Production and safety improvements
SugarCreek takes a more sophisticated route, using sensors, temperature-sensing, and real-time location services to transform their new plant into a high-tech facility. Beyond sensors, 250 analytics cameras have been installed that monitor the assembly line and help determine ways to increase productivity in their Indiana-based plant. These same cameras detect irregularities and foreign materials in products.
“Within our video systems we have a subsystem of analytics cameras that are monitored and record activities for food defense and food safety documentation. Those analytics cameras are being enhanced by state-of-the-art processes and software systems capable of observing variances in quality and production standards,” states SugarCreek’s blog.
Like CERTUSS, SugarCreek also uses sensors to predict when maintenance needs to be performed on a machine before it breaks down, showing that predictive maintenance is the way of the future in the food industry with the help of IoT technologies.
These smart sensors can also predict pathogens before a potential outbreak or recall occurs.
Increase transparency in food supply chain
The food manufacturing industry is reaching a technological tipping point — and consumers have come to expect transparency in the companies they buy from. When consumers are included in the food supply chain, they become empowered and ultimately trust your company more.
Supply chain transparency and tracking
Barilla Group recently implemented IoT technologies, making it easy for consumers to track the entire supply chain. Partnering with Cisco, Barilla is taking a huge leap into the connected food sector and helping making food safe along the way with their Safety for Food (S4F) initiative.
S4F gives consumers the opportunity to scan a QR code on specific Barilla products, leading them to a web page that provides detailed analysis of the major phases of the supply chain. Serving as a ‘digital passport,’ the QR code allows consumers to learn about everything from the exact wheat field their pasta was made from to the final stages of packaging and labeling.
Agostino Santoni, CEO of Cisco Italia, says the Internet of Things is changing food processing and manufacturing for the better, ultimately making it more transparent and safe.
Santoni notes:
“The Safety for Food initiative aims to provide a global database of food products and greater traceability of agricultural food production, according to international standards on food safety, quality, and origin of raw materials.”
Barilla is empowering consumers by giving them full transparency into where their food comes from while making the entire process safer and reducing counterfeiting within the food supply chain.
Implementing IoT
But, if IoT is so transformational, why is the food sector overall reluctant to adapting more IoT technologies in their businesses?
A lot of the resistance might be fear of the unknown or a reluctance of processors to have their data collected and analyzed. But these fears are unfounded.

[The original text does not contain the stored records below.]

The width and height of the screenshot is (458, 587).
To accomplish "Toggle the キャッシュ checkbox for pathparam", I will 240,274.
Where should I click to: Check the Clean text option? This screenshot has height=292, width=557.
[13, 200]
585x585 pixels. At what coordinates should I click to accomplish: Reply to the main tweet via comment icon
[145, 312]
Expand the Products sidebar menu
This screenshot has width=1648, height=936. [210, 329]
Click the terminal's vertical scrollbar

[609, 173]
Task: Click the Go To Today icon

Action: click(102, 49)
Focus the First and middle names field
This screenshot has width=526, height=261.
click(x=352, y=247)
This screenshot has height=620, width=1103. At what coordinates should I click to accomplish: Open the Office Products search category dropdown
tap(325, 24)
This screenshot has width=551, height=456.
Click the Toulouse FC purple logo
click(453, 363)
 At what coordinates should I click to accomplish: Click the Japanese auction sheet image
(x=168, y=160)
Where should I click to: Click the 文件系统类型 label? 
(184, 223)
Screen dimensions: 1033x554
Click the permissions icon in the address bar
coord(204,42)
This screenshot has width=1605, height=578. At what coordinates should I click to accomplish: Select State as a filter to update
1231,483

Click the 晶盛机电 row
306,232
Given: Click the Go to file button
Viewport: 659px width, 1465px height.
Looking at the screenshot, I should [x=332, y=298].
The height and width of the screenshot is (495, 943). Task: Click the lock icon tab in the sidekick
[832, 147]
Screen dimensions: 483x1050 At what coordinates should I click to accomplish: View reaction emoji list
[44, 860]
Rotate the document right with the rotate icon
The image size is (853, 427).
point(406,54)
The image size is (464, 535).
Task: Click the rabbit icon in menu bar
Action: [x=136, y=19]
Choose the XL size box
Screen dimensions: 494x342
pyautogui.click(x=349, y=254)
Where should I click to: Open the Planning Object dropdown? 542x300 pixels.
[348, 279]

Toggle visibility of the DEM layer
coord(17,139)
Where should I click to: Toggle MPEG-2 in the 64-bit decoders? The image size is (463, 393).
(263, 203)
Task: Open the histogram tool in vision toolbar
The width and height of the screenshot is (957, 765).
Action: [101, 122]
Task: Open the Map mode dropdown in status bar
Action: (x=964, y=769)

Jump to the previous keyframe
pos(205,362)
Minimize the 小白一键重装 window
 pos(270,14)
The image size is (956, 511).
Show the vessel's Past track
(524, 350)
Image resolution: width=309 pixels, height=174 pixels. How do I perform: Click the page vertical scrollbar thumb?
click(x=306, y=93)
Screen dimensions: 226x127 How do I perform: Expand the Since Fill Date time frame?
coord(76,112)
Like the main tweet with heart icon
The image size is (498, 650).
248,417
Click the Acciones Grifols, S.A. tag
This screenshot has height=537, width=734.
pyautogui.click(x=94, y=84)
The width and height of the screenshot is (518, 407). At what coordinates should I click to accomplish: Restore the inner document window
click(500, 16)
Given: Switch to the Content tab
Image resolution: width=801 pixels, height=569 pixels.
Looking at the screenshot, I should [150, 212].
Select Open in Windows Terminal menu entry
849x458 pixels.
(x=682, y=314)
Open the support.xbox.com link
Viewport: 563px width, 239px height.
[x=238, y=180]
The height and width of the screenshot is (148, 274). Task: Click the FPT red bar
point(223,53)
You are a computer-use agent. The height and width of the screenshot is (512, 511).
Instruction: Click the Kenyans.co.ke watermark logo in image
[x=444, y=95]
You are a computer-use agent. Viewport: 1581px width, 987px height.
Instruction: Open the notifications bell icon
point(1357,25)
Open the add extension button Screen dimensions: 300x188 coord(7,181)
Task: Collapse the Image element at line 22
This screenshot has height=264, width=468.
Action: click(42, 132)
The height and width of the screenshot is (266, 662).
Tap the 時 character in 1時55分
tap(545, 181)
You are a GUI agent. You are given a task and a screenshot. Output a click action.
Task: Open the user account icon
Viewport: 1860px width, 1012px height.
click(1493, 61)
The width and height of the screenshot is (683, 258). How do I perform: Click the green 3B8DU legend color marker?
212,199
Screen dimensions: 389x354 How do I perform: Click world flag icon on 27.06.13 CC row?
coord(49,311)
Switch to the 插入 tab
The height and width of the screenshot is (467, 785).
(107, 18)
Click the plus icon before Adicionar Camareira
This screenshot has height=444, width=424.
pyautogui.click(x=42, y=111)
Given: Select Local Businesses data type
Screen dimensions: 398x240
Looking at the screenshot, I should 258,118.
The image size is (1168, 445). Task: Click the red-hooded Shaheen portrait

Sean Riley, global industry director for manufacturing and supply chain at Software AG, stresses that food manufacturers and their employees should view IoT as a route to empowerment rather than replacement. At present, he sees employees moving from problem to problem. But with IoT, they will instead plan to resolve issues that have not occurred yet.
Riley’s vision:
“This will require a deeper, more satisfying level of thought. I see this as one of the most important reasons to implement an IoT solution as it will drive associate satisfaction as companies move away from the constant firefighting that is so prevalent in the industry today.”
Beyond employee satisfaction, food safety, and transparency, Elizabeth Sinclair, chair of the Food Track-and-Trace Committee for AIM Global, says “the complexity of the food supply chain makes manual tracking unsustainable,” adding that slow adoption of IoT will ultimately hurt transparency.
Luckily, the cost of sensors, which have dropped in price by half in the last decade makes adopting IoT much more cost effective than it was 10 years ago. As those prices continue to drop, you can expect to see more and more food companies integrating smart technology.